During the trial, OCALIVA or placebo was administered in combination with UDCA in 93% of patients and as monotherapy in 7% of patients who were unable to tolerate UDCA. The overall discontinuation rate was 12% in the OCALIVA 10 mg arm, 10% in the OCALIVA titration arm, and 4% in the placebo arm.

The recommended starting dosage of OCALIVA is 5 mg orally once daily for 3 months with titration to 10 mg once daily based upon tolerability and response [see Dosage and Administration (2.1)]. Initiation of therapy with OCALIVA 10 mg once daily is not recommended due to an increased risk of pruritus.

The most common adverse reactions in Trial 1 occurring in at least 5% of patients in either OCALIVA treatment arm and at an incidence at least 1% higher than the placebo treatment arm are shown in Table 1.

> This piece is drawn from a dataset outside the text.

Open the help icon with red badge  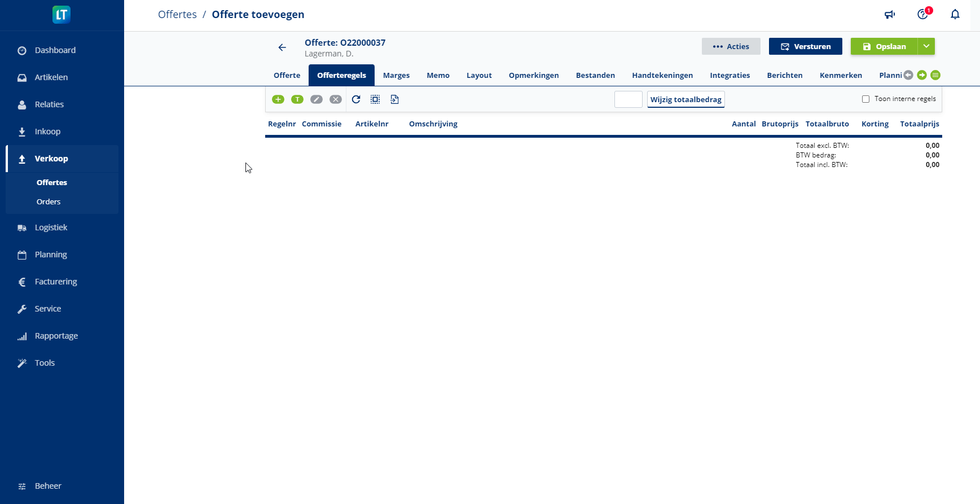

7.1 Bile Acid Binding Resins

Bile acid binding resins such as cholestyramine, colestipol, or colesevelam adsorb and reduce bile acid absorption and may reduce the absorption, systemic exposure, and efficacy of OCALIVA. If taking a bile acid binding resin, take OCALIVA at least 4 hours before or 4 hours after taking the bile acid binding resin, or at as great an interval as possible [see Dosage and Administration (2.4)].

7.2 Warfarin

The International Normalized Ratio (INR) decreased following coadministration of warfarin and OCALIVA [see Clinical Pharmacology (12.3)]. Monitor INR and adjust the dosage of warfarin, as needed, to maintain the target INR range when co-administering OCALIVA and warfarin.

7.3 CYP1A2 Substrates with Narrow Therapeutic Index

Obeticholic acid may increase the exposure to concomitant drugs that are CYP1A2 substrates [see Clinical Pharmacology (12.3)]. Therapeutic monitoring of CYP1A2 substrates with a narrow therapeutic index (e.g. theophylline and tizanidine) is recommended when co-administered with OCALIVA.